■ **Task instructions**
Search the listing below for the string "handle" and show each line that contains it.
*** Opening Input records ***
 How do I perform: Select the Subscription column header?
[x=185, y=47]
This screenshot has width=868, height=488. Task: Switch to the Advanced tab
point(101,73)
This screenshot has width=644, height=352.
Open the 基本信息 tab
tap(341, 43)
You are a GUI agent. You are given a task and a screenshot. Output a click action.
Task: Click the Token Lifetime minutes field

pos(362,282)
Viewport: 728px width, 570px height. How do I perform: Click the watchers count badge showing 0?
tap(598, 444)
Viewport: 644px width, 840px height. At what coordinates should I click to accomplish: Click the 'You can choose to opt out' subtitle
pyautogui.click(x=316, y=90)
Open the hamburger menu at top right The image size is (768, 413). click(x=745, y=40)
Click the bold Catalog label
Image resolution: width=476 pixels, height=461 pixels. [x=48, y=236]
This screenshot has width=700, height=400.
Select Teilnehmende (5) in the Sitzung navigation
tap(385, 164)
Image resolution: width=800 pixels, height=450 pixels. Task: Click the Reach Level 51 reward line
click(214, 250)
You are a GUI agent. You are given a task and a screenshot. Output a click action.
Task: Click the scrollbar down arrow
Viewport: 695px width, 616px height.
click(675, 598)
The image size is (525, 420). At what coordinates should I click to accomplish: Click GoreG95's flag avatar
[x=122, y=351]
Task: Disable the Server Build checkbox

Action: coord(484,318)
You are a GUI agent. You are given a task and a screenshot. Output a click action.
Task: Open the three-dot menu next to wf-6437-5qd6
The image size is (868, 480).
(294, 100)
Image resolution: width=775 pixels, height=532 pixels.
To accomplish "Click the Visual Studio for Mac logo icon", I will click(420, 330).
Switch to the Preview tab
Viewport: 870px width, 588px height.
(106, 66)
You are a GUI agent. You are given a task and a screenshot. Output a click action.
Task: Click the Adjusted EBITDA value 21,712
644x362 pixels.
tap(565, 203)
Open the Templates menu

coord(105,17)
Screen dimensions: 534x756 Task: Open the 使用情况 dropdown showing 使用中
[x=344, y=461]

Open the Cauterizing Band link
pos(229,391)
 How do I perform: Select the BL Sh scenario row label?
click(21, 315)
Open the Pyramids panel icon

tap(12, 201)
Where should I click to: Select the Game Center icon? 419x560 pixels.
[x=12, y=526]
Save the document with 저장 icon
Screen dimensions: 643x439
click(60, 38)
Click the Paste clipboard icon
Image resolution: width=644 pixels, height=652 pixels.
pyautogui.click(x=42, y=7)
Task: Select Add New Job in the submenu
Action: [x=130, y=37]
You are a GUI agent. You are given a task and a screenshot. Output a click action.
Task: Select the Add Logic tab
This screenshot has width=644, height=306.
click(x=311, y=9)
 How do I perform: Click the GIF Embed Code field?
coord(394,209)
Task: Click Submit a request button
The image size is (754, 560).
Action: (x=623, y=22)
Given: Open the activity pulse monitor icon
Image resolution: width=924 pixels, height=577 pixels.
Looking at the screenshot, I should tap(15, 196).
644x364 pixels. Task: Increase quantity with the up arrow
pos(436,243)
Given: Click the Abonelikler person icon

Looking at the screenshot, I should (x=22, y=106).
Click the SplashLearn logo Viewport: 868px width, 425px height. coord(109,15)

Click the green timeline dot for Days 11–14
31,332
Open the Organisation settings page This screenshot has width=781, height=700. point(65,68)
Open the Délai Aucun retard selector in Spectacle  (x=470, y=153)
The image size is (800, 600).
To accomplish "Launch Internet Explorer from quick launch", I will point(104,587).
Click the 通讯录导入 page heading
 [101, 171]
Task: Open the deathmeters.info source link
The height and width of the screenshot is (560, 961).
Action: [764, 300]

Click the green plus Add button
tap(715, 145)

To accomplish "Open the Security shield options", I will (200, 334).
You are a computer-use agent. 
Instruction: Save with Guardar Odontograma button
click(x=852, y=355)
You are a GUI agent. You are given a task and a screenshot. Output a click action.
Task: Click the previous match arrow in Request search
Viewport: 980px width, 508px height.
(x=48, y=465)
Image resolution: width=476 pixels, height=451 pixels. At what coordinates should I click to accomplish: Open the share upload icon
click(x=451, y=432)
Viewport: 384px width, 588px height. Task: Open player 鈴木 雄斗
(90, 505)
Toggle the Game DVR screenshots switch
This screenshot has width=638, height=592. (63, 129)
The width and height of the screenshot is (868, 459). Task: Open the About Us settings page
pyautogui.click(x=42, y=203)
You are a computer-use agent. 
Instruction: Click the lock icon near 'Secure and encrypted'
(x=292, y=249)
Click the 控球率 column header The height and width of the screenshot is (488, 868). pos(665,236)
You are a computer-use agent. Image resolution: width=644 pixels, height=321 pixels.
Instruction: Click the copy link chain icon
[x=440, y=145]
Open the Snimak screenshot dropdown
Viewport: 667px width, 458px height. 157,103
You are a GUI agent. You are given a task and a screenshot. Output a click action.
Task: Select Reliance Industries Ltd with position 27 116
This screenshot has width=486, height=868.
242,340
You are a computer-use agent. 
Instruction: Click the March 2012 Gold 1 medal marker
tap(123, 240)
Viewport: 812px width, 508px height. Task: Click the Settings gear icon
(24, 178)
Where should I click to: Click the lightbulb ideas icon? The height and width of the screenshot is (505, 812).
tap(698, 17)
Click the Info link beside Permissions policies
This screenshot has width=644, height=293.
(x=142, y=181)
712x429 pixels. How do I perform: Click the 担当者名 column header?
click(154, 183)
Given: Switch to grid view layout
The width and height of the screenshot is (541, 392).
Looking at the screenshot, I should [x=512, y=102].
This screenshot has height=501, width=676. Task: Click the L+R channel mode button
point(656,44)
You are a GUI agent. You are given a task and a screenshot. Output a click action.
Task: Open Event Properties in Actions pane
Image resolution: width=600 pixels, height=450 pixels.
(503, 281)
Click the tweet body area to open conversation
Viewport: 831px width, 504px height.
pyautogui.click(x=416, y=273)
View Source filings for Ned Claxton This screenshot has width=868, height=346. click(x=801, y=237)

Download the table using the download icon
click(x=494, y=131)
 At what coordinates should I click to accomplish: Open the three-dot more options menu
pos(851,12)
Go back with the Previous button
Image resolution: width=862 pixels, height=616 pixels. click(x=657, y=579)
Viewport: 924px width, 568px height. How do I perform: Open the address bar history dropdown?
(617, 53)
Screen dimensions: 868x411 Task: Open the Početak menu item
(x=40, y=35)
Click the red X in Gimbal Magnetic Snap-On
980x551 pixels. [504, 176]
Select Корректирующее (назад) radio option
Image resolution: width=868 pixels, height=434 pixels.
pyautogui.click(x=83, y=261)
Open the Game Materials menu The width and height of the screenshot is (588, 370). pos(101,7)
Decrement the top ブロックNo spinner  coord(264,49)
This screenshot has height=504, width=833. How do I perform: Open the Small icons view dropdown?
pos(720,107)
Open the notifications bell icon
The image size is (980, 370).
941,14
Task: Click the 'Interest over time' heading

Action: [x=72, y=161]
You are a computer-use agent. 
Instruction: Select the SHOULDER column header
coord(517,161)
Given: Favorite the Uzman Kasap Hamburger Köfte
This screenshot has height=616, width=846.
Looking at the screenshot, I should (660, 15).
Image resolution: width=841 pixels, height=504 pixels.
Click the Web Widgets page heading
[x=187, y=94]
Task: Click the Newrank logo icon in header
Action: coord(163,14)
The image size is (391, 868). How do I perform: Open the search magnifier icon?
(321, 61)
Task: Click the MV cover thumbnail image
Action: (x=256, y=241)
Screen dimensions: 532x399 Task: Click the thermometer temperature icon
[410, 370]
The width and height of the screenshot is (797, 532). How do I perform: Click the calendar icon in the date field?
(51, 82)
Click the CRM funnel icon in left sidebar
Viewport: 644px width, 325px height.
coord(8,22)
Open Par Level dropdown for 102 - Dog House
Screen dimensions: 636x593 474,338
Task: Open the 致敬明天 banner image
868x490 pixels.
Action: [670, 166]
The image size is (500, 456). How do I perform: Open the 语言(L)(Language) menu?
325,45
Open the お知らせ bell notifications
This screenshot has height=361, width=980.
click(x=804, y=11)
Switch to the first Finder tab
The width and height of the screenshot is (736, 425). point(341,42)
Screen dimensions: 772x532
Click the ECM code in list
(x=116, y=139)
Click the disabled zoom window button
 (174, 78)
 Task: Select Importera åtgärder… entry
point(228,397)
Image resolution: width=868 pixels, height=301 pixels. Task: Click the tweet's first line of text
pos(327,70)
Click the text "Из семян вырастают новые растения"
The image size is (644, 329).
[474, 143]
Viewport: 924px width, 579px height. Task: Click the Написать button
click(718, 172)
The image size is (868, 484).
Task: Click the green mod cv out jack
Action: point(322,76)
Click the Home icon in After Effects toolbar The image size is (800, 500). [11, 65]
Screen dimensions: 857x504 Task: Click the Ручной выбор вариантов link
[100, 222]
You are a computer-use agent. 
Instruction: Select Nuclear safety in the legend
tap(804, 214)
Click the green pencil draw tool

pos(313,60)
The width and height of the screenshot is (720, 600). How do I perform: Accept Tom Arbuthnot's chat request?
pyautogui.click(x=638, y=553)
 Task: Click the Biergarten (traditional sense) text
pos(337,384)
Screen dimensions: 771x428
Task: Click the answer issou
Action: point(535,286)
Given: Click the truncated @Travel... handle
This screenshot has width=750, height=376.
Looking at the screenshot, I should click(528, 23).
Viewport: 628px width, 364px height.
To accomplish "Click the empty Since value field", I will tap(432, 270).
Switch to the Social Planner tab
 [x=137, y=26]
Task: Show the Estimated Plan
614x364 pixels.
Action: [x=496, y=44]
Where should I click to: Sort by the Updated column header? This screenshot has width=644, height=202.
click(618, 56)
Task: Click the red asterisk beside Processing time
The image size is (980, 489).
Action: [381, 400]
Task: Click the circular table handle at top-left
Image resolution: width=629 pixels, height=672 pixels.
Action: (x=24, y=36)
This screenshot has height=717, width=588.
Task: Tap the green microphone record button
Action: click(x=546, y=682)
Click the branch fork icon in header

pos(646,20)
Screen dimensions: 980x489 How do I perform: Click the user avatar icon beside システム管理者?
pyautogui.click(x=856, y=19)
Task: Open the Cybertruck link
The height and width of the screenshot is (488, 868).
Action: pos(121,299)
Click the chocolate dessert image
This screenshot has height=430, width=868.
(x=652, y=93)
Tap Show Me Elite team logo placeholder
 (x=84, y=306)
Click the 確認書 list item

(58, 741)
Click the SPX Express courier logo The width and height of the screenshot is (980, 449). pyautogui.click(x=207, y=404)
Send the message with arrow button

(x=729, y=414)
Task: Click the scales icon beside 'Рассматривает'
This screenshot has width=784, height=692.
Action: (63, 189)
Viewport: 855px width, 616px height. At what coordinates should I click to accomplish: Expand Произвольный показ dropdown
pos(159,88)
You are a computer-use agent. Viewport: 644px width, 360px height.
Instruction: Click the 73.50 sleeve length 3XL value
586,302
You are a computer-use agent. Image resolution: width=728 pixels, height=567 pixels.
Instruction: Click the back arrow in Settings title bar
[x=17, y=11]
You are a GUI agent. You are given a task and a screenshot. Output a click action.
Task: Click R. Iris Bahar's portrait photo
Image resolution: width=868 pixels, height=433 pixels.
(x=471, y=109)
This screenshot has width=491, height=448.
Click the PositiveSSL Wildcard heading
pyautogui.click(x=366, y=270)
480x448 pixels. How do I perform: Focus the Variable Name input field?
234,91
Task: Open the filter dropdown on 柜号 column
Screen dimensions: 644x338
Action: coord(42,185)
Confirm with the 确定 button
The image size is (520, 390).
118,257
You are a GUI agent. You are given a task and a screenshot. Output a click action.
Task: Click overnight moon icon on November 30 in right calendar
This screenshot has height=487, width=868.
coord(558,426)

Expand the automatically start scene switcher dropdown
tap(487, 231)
*** Closing Input records ***
■ **Result**
Given: Click the truncated @Travel... handle
Task: Click the circular table handle at top-left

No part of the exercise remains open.